Frans Pelgrims treedt op. Frans is niet alleen gekend in Werchter. Hij is de percussionist van het Nationaal Orkest. Daarnaast is hij drummer bij een jazz-band.
Ann en Pol willen naar het optreden gaan en nodigden ons ook uit om mee te gaan. Voor mij hoeft dit geen twee keer gezegd te worden en Karel is er ook wel voor te vinden, hij kan Frans wel waarderen en als bijna-buur vindt hij het leuk om op die manier een goede dag te zeggen.
We spreken af dat, als Ann en Pol bij hen thuis vertrekken met de auto, ze een seintje geven, zodat wij te voet naar het café kunnen gaan. Zo gebeurt het en even later zien we het gele wagentje van Pol de parking oprijden terwijl wij net voorbij stappen. Er is toch nog wat volk over de vloer geweest en ze hebben nog net een kom soep met een boterham kunnen eten. Van ver horen we de muziek in de stille dorpsstraat klinken. Hé, heerlijk de stemming zit er onmiddellijk in.
Wanneer we binnenkomen zit het café natuurlijk al overvol. We zoeken achteraan een staanplaats. Gelukkig is er nog een stoel vrij die ik kan gebruiken en kan Ann een barkruk veroveren. k Bedenk dat het een geluk is dat er niet meer mag gerookt worden. Stel je voor, dan zouden we omkomen door intoxicatie. Nu is het alleen erg warm tot er iemand beslist om toch maar de deur open te gooien van de rookruimte waar toch niemand zit en de deur naar buiten open te zetten. De frisse lucht stroomt weldoend binnen. Ondertussen komen er nog mensen bij, ook onze zijburen van de tuin. Ze hebben vier leuke kinderen, veel kippen en kalkoenen en nog een geadopteerd klein zwart varkentje: iets tussen een hangbuikzwijn en een mini-varkentje. Grappig om zien.

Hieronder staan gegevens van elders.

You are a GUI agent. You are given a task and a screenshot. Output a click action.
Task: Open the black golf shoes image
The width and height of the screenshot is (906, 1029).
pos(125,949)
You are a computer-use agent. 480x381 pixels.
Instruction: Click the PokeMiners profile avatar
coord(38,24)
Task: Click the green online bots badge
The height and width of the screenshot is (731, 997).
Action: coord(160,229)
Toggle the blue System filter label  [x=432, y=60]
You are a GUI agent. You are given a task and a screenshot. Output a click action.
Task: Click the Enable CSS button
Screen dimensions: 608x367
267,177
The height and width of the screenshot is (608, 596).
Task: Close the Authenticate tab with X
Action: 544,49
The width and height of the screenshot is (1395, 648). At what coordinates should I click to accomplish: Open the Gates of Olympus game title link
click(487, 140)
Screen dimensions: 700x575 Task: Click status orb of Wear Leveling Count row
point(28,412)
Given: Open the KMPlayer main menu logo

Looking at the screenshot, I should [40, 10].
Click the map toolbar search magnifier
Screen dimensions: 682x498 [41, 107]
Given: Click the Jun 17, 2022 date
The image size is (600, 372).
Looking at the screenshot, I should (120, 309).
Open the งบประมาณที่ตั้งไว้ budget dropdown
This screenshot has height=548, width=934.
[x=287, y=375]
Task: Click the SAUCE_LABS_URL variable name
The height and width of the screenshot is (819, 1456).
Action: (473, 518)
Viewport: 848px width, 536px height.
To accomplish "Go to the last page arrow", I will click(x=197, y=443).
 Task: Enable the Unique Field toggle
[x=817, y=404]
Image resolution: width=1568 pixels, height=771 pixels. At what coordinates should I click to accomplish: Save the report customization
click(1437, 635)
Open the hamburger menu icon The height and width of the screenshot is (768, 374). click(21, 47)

Maar ik concentreer me op de muziek en laat me meenemen op de tonen en het ritme van de jazz. Ik hou van jazz, het is levenskrachtige muziek, er zit zon in. Ik stel me voor hoe ik die muziek zou omzetten in wit-zwart, in een schilderij.
Ik krijg amper de tijd om rustig te genieten van mijn bier. Mijn glas mag niet eens zijn bodem laten zien of er is weer iemand die trakteert. Maar ik laat het me maar aanwaaien. Vanavond laat ik me nog eens terugvoeren naar sommige avonden in mijn jonge jaren: gesprekken in overvloed, de drank net voldoende en de nachten te kort. Maar nu luister ik vooral en geniet.
Maar ook aan dit sprookje komt een einde. Ann en Pol blijven nog wel even, maar Karel en ik trekken naar huis, we zijn niet direct fervente tooghangers. Er blijft een vol gevoel na: we kunnen de volgende week weer aan.